THE INTERNET is currently bursting at the seams with people wondering whether they’re going to get their hoverboards this year. It’s 2015, which if you grew up in the Eighties or early Nineties only means one thing; finally being able to see how much Back to the Future II jumped from fiction to fact.
It’s odd looking back at the all the things proclaimed as being the future back in 1985, and I don’t just mean the Sinclair C5. Things like four-wheel-steering and talking digital dashboards were about as futuristic as Human League records – but how of many today’s cars actually have them? On the other hand, Eighties luxuries like folding door mirrors and reversing cameras are making it into even the cheapest of today’s cars, and safety essentials ABS and airbags are de rigueur.
But I’d love to know is what petrolheads will be thinking in another 30 years when they look back at motoring’s latest rethink. This is the year, it’s looking increasingly likely, when the British sports car whipped off its trainers and slapped on some walking boots.
I’m not talking about Jaguar’s four-wheel-drive version of its F-type, but sports cars designed specifically for venturing up forest tracks rather than setting blistering lap times around Oulton Park. We’ve had sporty off-roaders before, of course, but it’s looking increasingly likely 2015 will be the year of the off-roady sports car.
Word on the automotive grapevine is that Lotus is making an off-road version of its Evora, which will keep its rear-wheel-drive but will be jacked up and fitted with knobbly tyres. It might sound preposterous, but given Lotus’ engineering talent I’m really looking forward to seeing if they can pull it off. The existing roadgoing Evora cope that badly when I treated it to a spot of impromptu off-roading for a photoshoot at Southport Beach when I test drove one a few years ago, either!
Luckily, you don’t have to wait until Lotus finishes to see what an off-road sports car looks like. Ariel has managed to cross its already mildly unhinged Atom with something you might find in an Action Man toy set, called it the Nomad, and is about to put it on sale.
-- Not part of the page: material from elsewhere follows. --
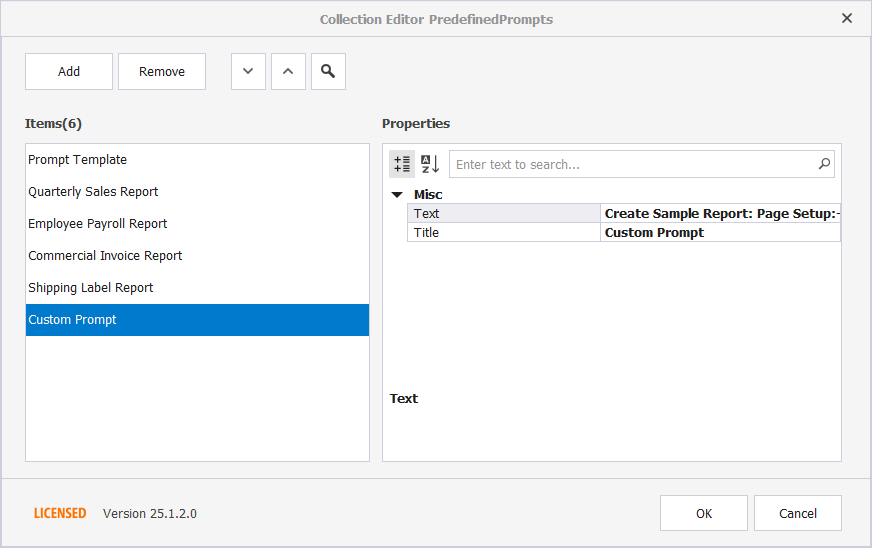Image resolution: width=872 pixels, height=548 pixels.
Task: Move selected item up with chevron button
Action: tap(288, 71)
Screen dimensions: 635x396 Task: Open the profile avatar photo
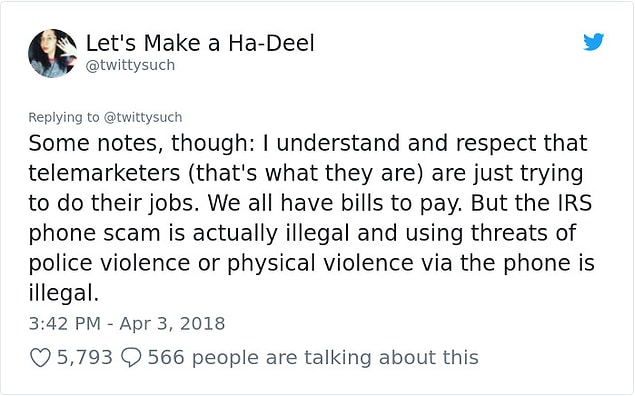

It hasn’t got four-wheel-drive either, but with the chunky tyres, the minimal weight and the 200bhp the 2.4 litre Honda engine chucks out, it’s unlikely you’d need it on the rough stuff. As unlikely as an off-road Ariel Atom sounds, I think it’s going to be fantastic.
So is the off-road sports car something that’s going to catch on or is it an automotive dead end? Given the appetite for cars that even look a bit off-roaders but aren’t – take a bow, Nissan Qashqai – I’d like to think it’s the former.
I’m more likely to pilot an Ariel off-road than to take up hoverboarding, that’s for sure!